DATA ENTRIES.

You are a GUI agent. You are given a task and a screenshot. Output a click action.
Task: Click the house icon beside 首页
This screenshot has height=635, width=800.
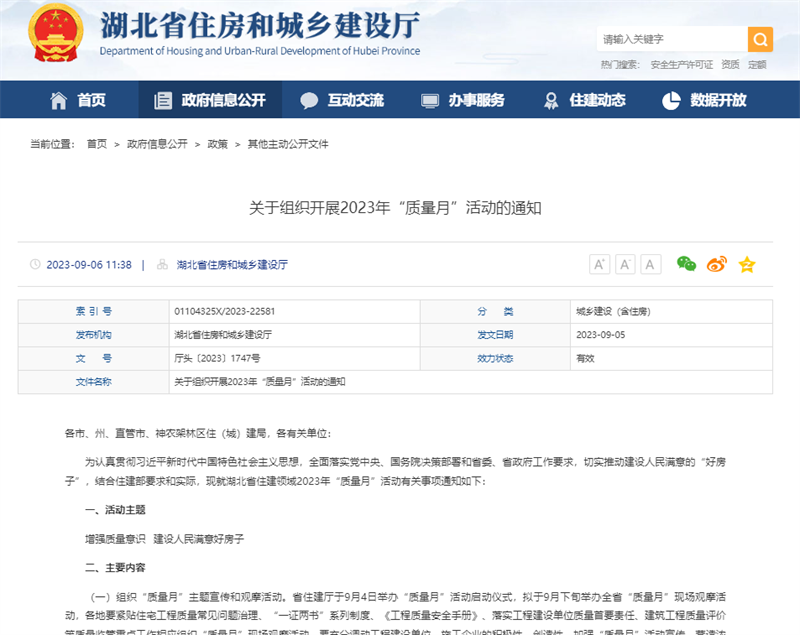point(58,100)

==

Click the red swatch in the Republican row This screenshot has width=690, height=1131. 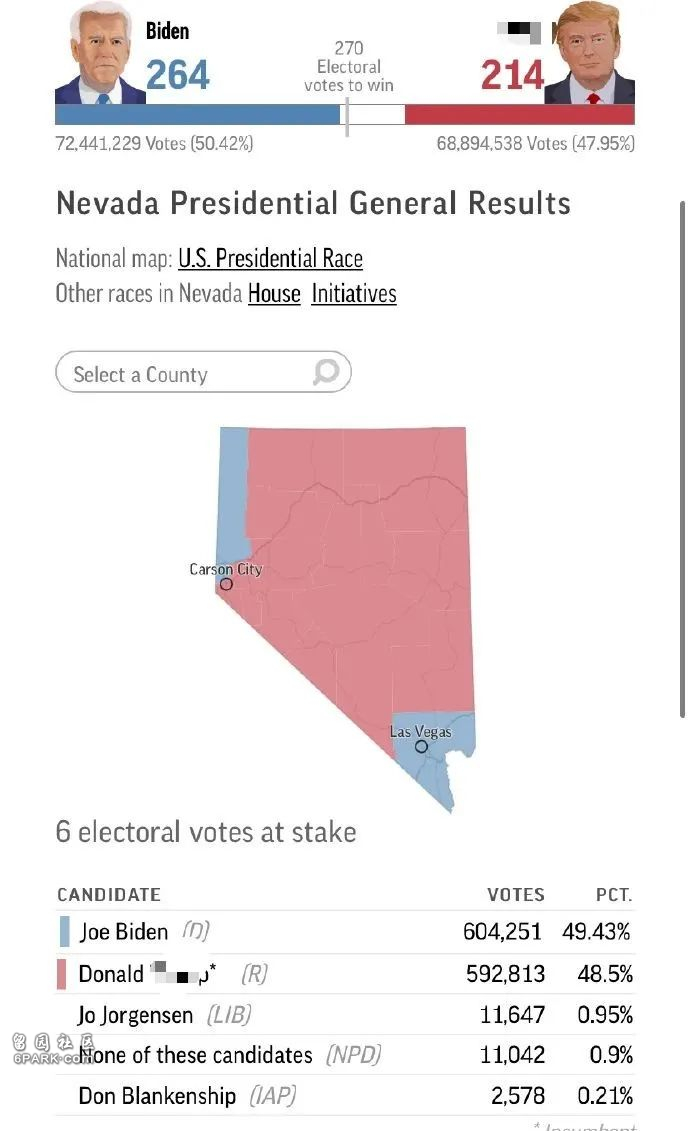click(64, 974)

TASK PROMPT. Set down the material word for word, beginning at the line that contains "You are a GUI" and ending after the line that contains "point(58,100)", with both of those lines included. Leave the pictures out of your answer.

WRITTEN ANSWER.
You are a GUI agent. You are given a task and a screenshot. Output a click action.
Task: Click the house icon beside 首页
This screenshot has height=635, width=800.
point(58,100)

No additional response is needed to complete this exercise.